• Document excerpt
=====
Molecular Foundry scientists worked with a team led by Nobel Laureate K. Barry Sharpless and Peng Wu, professors at the Scripps Research Institute (TSRI). The team created long chains of linked sulfur-containing molecules, termed polysulfates and polysulfonates, using a SuFEx click reaction.
The SuFEx reaction, introduced as a new family of click reactions in 2014, reliably and quickly creates new chemical bonds, connecting compounds together with sulfates or sulfonates. While polysulfates have shown great potential as competitors to polycarbonates (strong plastics used for eyewear lenses and water bottles, for example), they have been rarely used for industrial applications due to a lack of reliable and easily scalable synthetic processes.
To overcome the challenges of mass-manufacturing polysulfates and polysulfonates, the TSRI team explored various catalysts and starting reagents to optimize the SuFEx reaction. They relied on their collaborators at the Molecular Foundry to assess physical properties and determine if the newly created polymers were thermally stable products.
Polymers are assembled from smaller molecules – like stringing a repeating pattern of beads on a necklace. In creating a polysulfonate “necklace” with SuFEx, the researchers identified ethenesulfonyl fluoride-amine/aniline and bisphenol ether as good “beads” to use and found that using bifluoride salt as a catalyst made the previously slow reaction “click” into action. Researchers found that the high efficiency of the reaction results in a remarkable 99 percent conversion, from starting reactants to products, in less than an hour.
=====
• Provided data
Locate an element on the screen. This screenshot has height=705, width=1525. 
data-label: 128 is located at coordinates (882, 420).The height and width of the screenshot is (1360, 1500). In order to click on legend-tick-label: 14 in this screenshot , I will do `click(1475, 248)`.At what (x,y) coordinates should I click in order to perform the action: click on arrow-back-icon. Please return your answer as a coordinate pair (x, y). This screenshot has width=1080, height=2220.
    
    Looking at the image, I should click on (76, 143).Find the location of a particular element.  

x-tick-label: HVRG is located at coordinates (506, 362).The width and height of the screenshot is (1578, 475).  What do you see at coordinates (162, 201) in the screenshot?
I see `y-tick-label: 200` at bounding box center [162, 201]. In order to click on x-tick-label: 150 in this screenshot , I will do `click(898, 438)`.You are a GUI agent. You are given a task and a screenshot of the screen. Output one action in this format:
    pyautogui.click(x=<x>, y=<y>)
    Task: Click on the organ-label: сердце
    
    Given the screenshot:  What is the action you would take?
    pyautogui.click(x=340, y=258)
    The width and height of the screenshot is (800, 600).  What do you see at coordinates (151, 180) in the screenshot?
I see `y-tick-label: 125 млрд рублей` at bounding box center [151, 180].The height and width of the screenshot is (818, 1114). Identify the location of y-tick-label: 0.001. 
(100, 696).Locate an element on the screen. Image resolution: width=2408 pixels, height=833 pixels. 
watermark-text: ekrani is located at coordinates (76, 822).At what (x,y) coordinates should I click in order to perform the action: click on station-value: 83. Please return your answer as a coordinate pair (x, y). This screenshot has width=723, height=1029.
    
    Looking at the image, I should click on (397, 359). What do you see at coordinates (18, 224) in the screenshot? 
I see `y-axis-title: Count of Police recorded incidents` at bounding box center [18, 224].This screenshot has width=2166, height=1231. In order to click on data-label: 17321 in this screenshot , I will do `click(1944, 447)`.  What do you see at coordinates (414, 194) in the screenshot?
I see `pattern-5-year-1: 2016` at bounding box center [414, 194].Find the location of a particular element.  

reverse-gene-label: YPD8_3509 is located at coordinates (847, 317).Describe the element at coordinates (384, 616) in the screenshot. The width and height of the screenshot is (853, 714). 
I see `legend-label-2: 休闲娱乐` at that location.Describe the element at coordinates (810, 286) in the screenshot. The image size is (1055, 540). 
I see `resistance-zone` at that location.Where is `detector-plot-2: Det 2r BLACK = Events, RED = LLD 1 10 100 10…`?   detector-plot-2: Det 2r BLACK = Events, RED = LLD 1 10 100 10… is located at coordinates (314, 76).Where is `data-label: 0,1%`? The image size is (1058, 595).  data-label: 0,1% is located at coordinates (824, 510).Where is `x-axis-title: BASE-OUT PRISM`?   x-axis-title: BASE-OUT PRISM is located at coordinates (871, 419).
=====
• Activity 1
In the passage on SuFEx polymer synthesis, what catalyst made the previously slow reaction "click" into action?
• Activity 2
From the passage on SuFEx polymer synthesis, reproduce word for word the stretch from "The SuFEx reaction, introduced" through "thermally stable products.".

• Worked solution 1
Bifluoride salt.

• Worked solution 2
The SuFEx reaction, introduced as a new family of click reactions in 2014, reliably and quickly creates new chemical bonds, connecting compounds together with sulfates or sulfonates. While polysulfates have shown great potential as competitors to polycarbonates (strong plastics used for eyewear lenses and water bottles, for example), they have been rarely used for industrial applications due to a lack of reliable and easily scalable synthetic processes.
To overcome the challenges of mass-manufacturing polysulfates and polysulfonates, the TSRI team explored various catalysts and starting reagents to optimize the SuFEx reaction. They relied on their collaborators at the Molecular Foundry to assess physical properties and determine if the newly created polymers were thermally stable products.